より充全な意味

比較的最近の用語である「より充全な意味」(sensus plenior)という言葉は、論議を し出した。より充全な意味とは、神によって意図されてはいるが、人間の著者によって明瞭に表現されていない本文のより深い意味として定義される。聖書本文におけるその存在は、人がその本文を他の聖書本文の光の下で、あるいはその本文と啓示の内的発展との連関のなかで研究するとき、知られるようになる。

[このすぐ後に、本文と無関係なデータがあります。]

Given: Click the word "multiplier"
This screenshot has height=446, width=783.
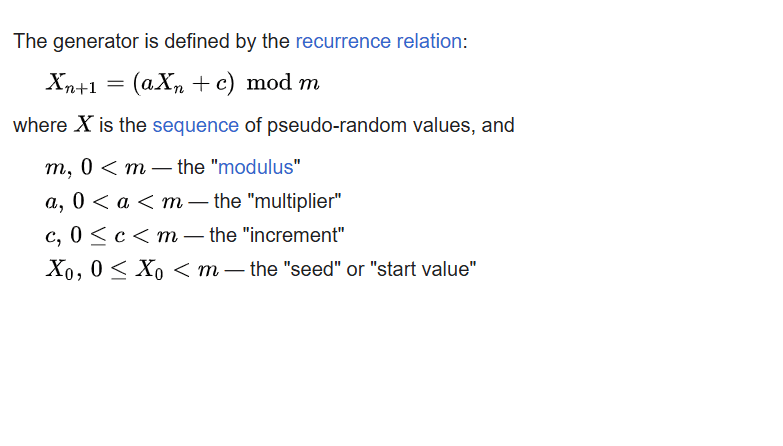Looking at the screenshot, I should [x=298, y=202].
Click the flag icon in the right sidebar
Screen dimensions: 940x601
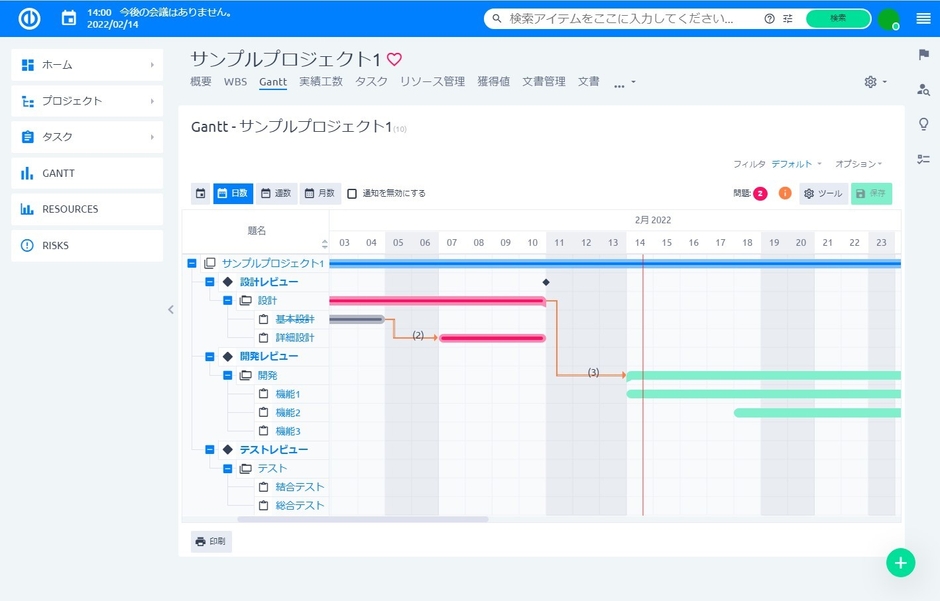[x=923, y=55]
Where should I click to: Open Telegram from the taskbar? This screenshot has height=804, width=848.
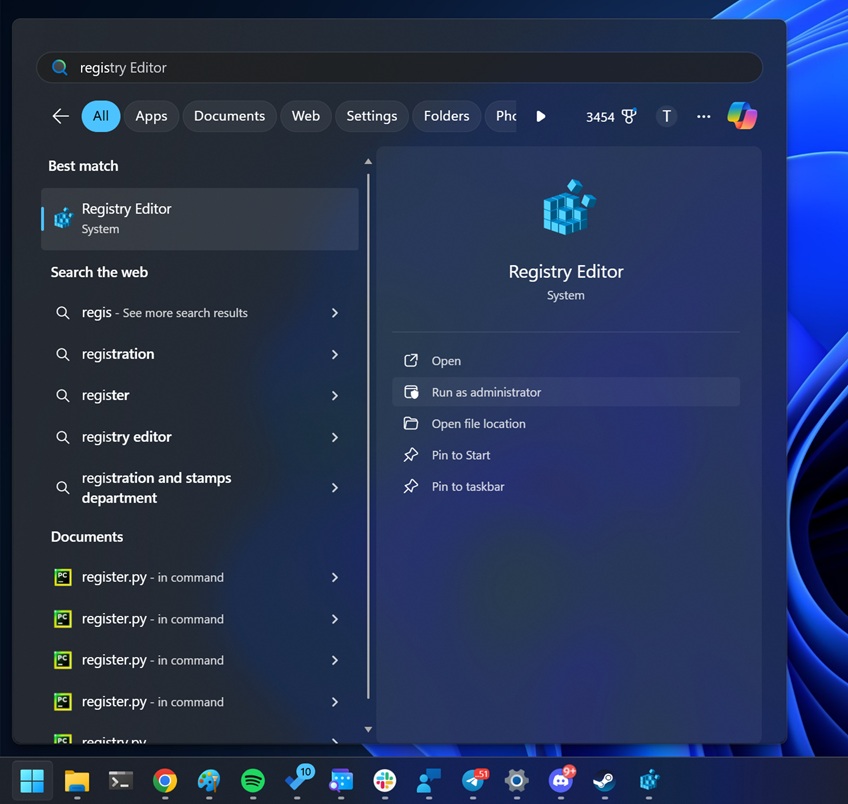click(473, 781)

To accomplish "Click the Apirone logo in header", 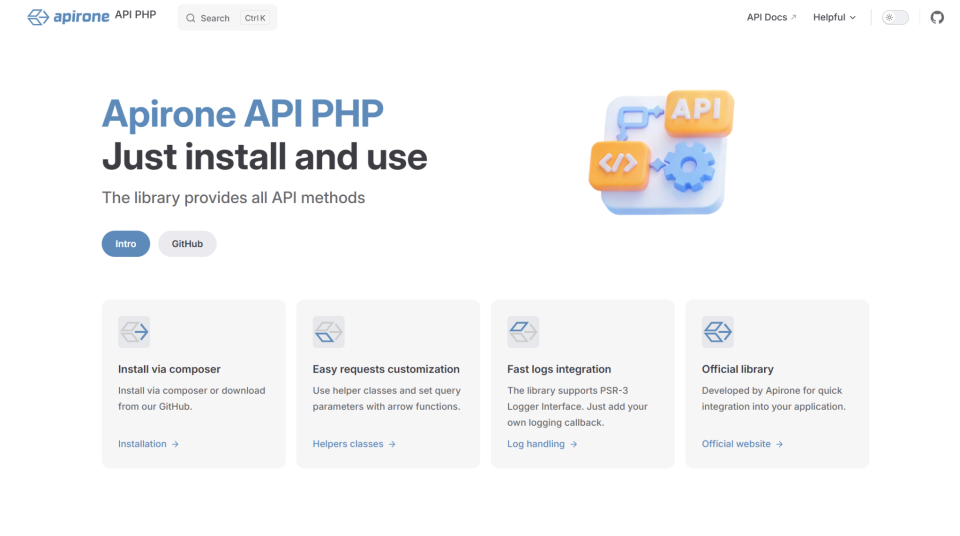I will (x=62, y=17).
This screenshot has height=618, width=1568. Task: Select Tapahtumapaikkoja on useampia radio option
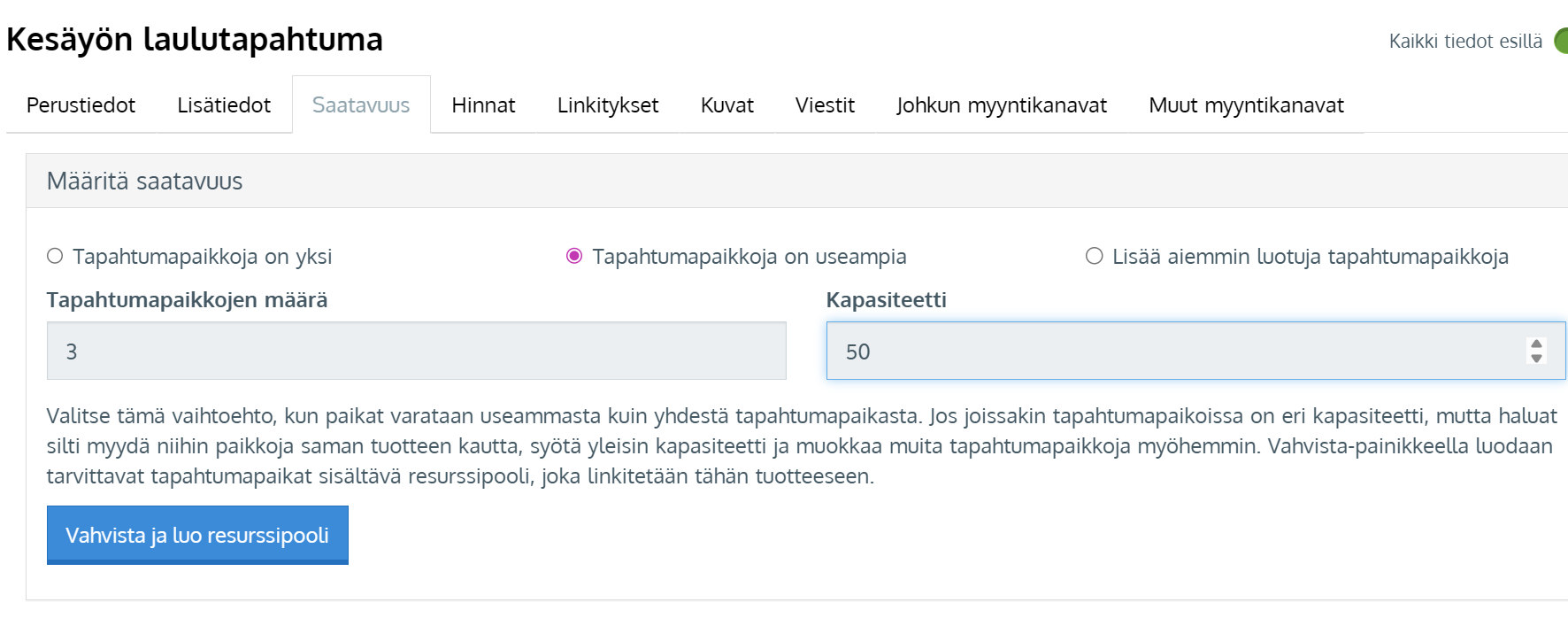[x=574, y=256]
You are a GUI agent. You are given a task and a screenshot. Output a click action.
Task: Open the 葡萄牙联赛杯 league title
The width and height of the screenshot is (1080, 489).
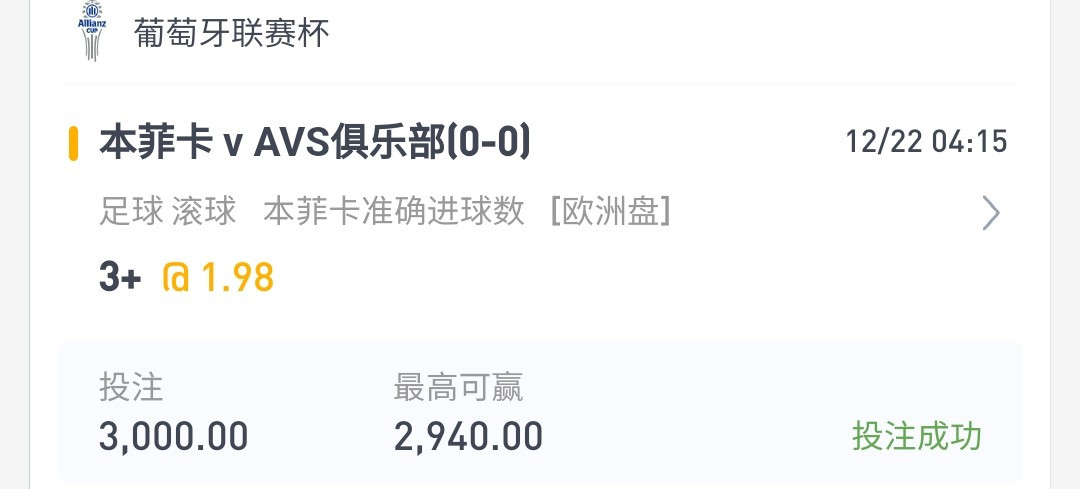pos(232,33)
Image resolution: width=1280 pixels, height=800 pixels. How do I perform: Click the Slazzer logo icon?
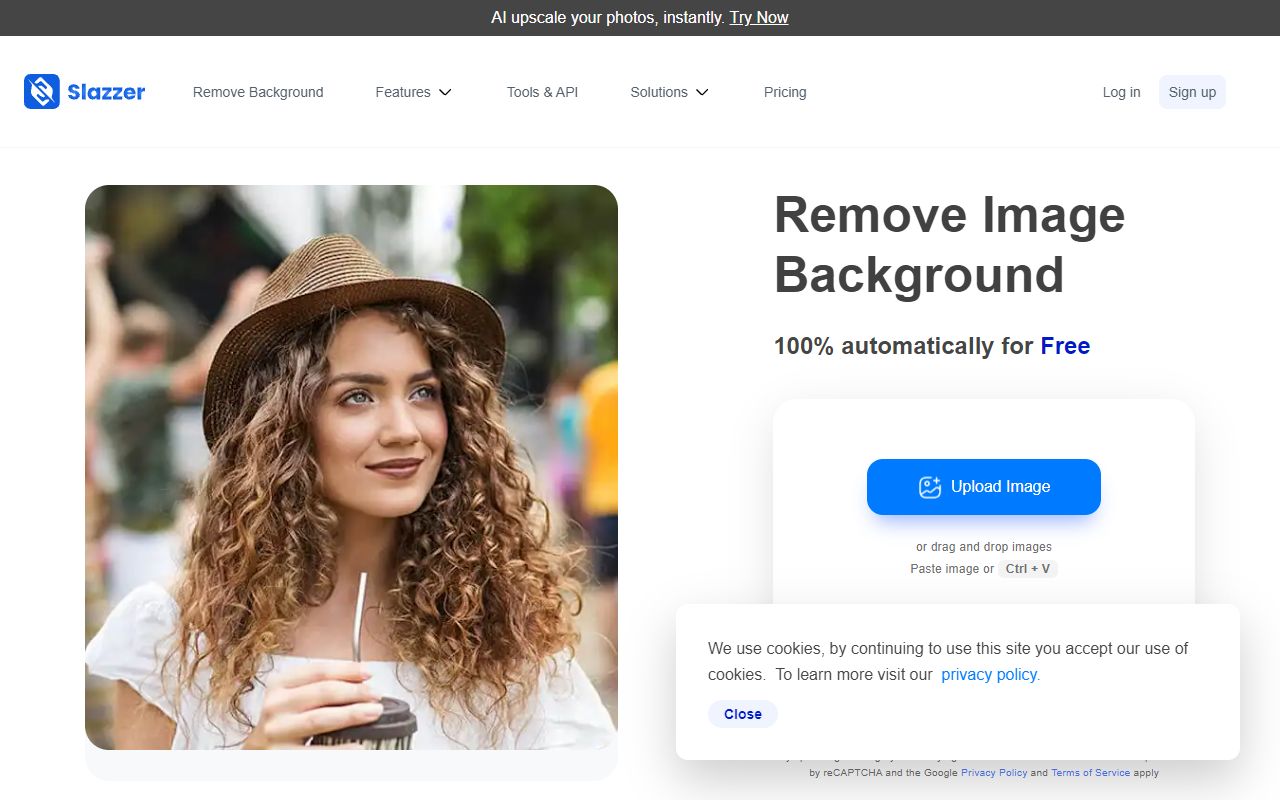point(42,92)
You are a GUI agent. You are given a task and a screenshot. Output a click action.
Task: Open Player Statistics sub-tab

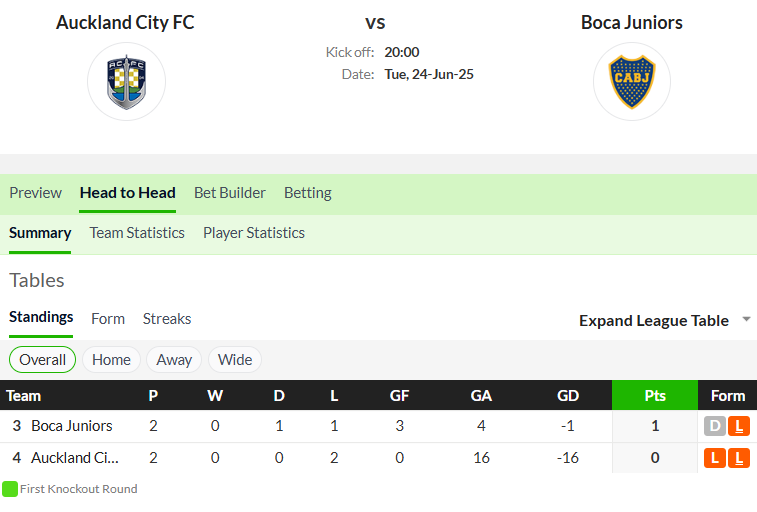(254, 233)
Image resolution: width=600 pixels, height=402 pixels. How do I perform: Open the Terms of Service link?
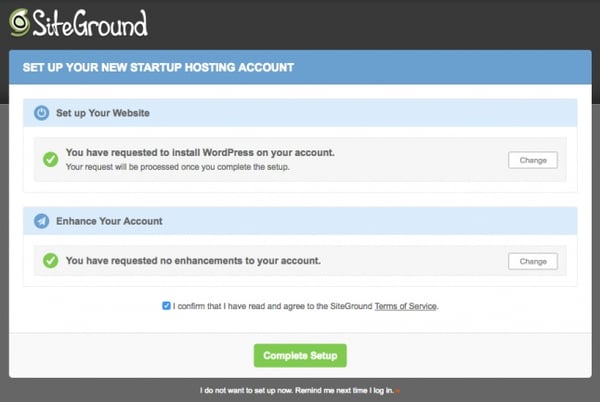(x=405, y=306)
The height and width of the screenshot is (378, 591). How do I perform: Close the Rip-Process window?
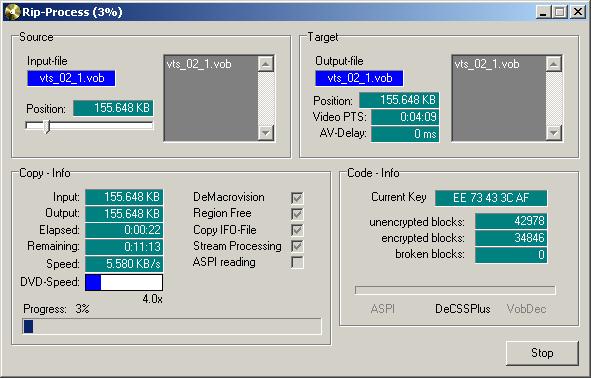(577, 12)
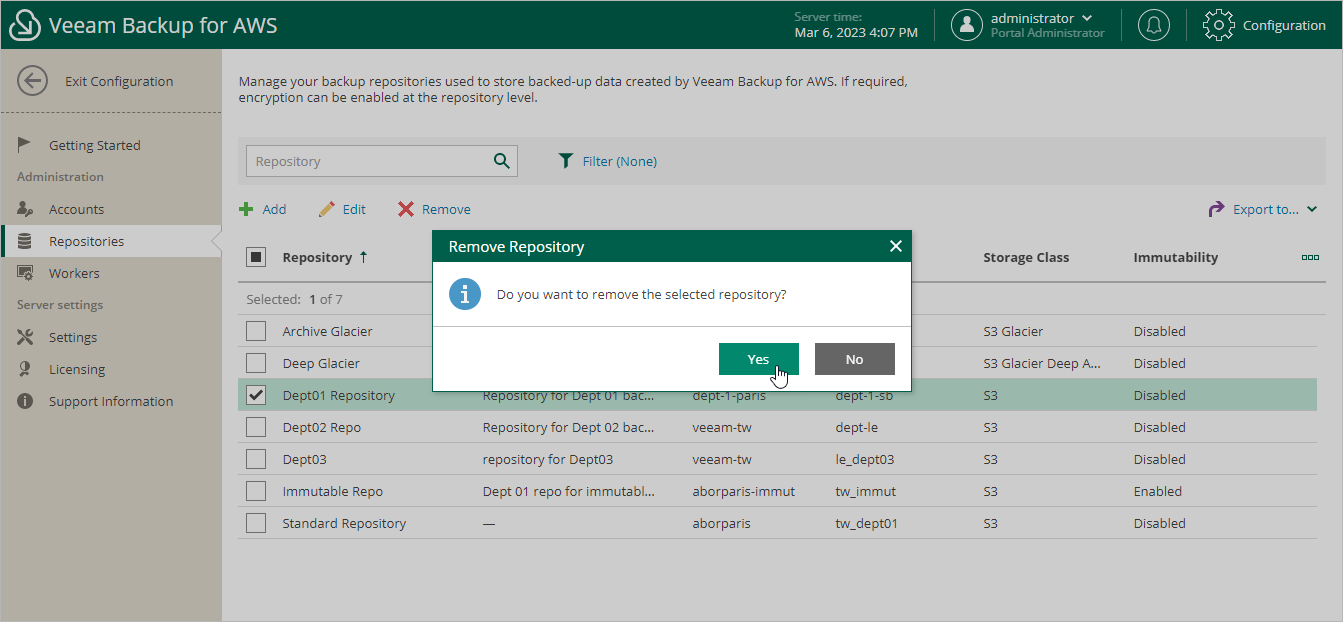The width and height of the screenshot is (1343, 622).
Task: Check the Immutable Repo checkbox
Action: 256,490
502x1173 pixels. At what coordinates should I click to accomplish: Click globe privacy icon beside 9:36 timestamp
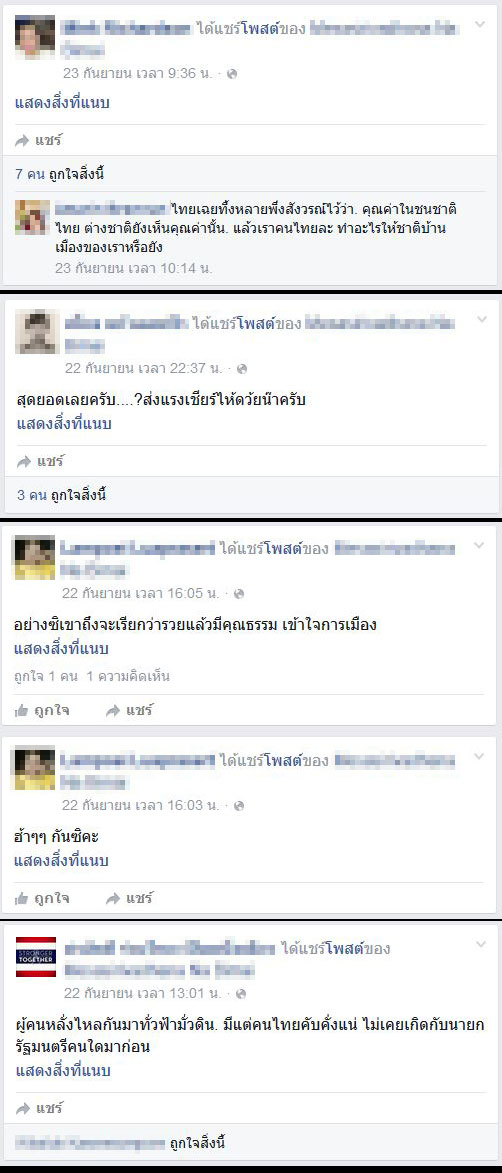[232, 74]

問題になっているのは、後続の聖書記者が、初期の聖書本文に新しい文字どおりの意味を与える文脈のなかでその本文を取り上げたときに、それに帰した意味である。あるいは真正の教義的伝統ないしは公会議の定義が聖書本文に与えた意味である。たとえば、マタイ1:23の文脈は、やがて身ごもる almah に関するイザヤ7:14の預言に、七十人訳聖書の翻訳(parqe,noj)を使いながら、より充全な意味を与えている:「乙女が身ごもるであろう」と。三位一体についての教父と公会議の教えは、父と子と聖霊なる神についての新約聖書の教えのより充全な意味を表明している。トレント公会議による原罪の定義は、アダムの罪の人類に対する結果についてのローマ5:12-21にあるパウロの教えの充全な意味を提供した。しかしこの種の制御――明示的な聖書本文による制御あるいは真正な教義的発展による制御――がなければ、いわゆるより充全な意味への訴えは、妥当性を欠いた主観的解釈に行き着くだろう。

要するに、「より充全な意味」とは、霊的な意味が文字どおりの意味とは異なる場合の、聖書本文のその霊的な意味のまた別の表示の仕方であると考えてもよかろう。より充全な意味は、聖書の第一の著者である聖霊が、人間の著者を導いて表現の選択をさせ、人間の著者自身の気づかない奥深い真理を表明させることができるという事実に根拠を置いている。より奥深い真理は、時の流れのなかで――一方で、本文の意味を明らかにする神のさらに進んだ介入をとおして、他方で、聖書正典への本文の編入をとおして――より充全に開示されるであろう。このようにして、元々の文脈のなかでは隠されていた意味の新しい可能性を明らかにする新しい文脈が創造されるのである。